Tuesday, March 8, 2016

Network? We don’t need no stinking network…

As Star Battles was originally envisioned by our illustrious Dear Leader, it was going to be a networked 3-on-3 dogfight free-for-all of hyphenated awesome-sauce with in app purchase of upgrades and powerups to help you smash your friends and enemies.  With such an inspiring vision dancing before our eyes, we couldn’t help but dive into the project and go in search of networked gaming knowledge.

It turns out there is actually a terrific little tutorial tucked away in the Unity documentation in the Unity Manual's Networking section.  We used this to give our little space shooter some booster rockets and get it off the ground.  Then, our illustrious Dear Leader informed us that the vision had changed.  Networking was out on our target platform.  Oh noes!!!!  We should cry!  But, no!  Have no fear, Unity’s awesomeness shines through again!

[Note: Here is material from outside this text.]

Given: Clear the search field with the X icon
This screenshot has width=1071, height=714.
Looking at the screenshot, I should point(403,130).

You see, that networking tutorial actually stepped through putting together a basic UN-NETWORKED shooter game before it added the networking stuff on top of it!  We could actually go right back to the same tutorial we’d used to make the networked game, and skipping the network specific parts, create a nice little starter shooter game. 

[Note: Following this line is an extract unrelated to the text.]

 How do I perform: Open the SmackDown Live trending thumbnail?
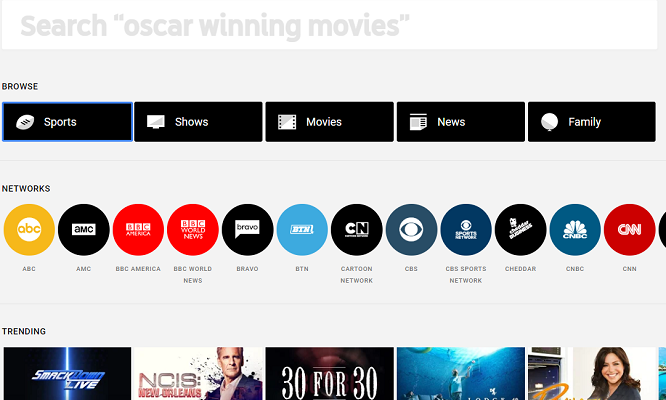coord(67,374)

Obviously, we were adapting it as we went.  For example, SB uses rockets as the primary weapon, so instead of the “bullets” that the tutorial instantiates and just sets a velocity for, we instantiate an object that has AddRelativeForce() called on it.  This allows the rockets to interact correctly with the gravity well in the middle of the game space.

As an additional bonus for us, this tutorial was in UnityScript (a Unity specific form of JavaScript) instead of the more common C#.  Neither of the programmers on SB are familiar with C#.  Though, after a couple of debugging nightmares related to JavaScripts loose handling of types and my own ignorance, I'm awfully tempted to start learning C#.  (The Unity Scripting Reference can be viewed in either JavaScript or C# by selecting an option on the webpage, BUT the Unity Manual can't.  There were a couple of times that I wished this was not so, but alas...)  

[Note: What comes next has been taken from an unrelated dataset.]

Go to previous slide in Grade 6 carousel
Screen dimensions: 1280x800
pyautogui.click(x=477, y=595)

This tutorial was where we figured out how to handle health and damage.  I think we even still have the same script name of "Combat," though the script has more bits and pieces to it now in SB to handle things like "Death By Planet" and the like.

Unfortunately, the Network Section tutorial's example UI used some older code that smelled funny.  So, our UI to track health and display it came from video tutorials and a really helpful YouTube video.  That YouTube video was especially funny because the guy making it actually took about four minutes while he was recording the video to figure out the problem we were actually having with our health bar.  He set it up and tested it, and then paused for a moment as it didn't work.  Then I watched him run through the first two or three things I'd tried to fix it.  I was a little worried.  Then he moved on to stuff I hadn't tried and didn't know about, and my hope increased.  Then, he did something that seemed to work.  So, I did it in my code and editor.  And, boom!  Health bar shrank as health decreased.  Thanks, xOctomanx!  Awesome logo, by the way.

Then, we stole that code and method for the laser weapon energy and the shield strength (two optional weapons that players can eventually get in SB).   Right now, our UI looks kind of like obscure European flags with three stripes of color stacked behind the text, but it works!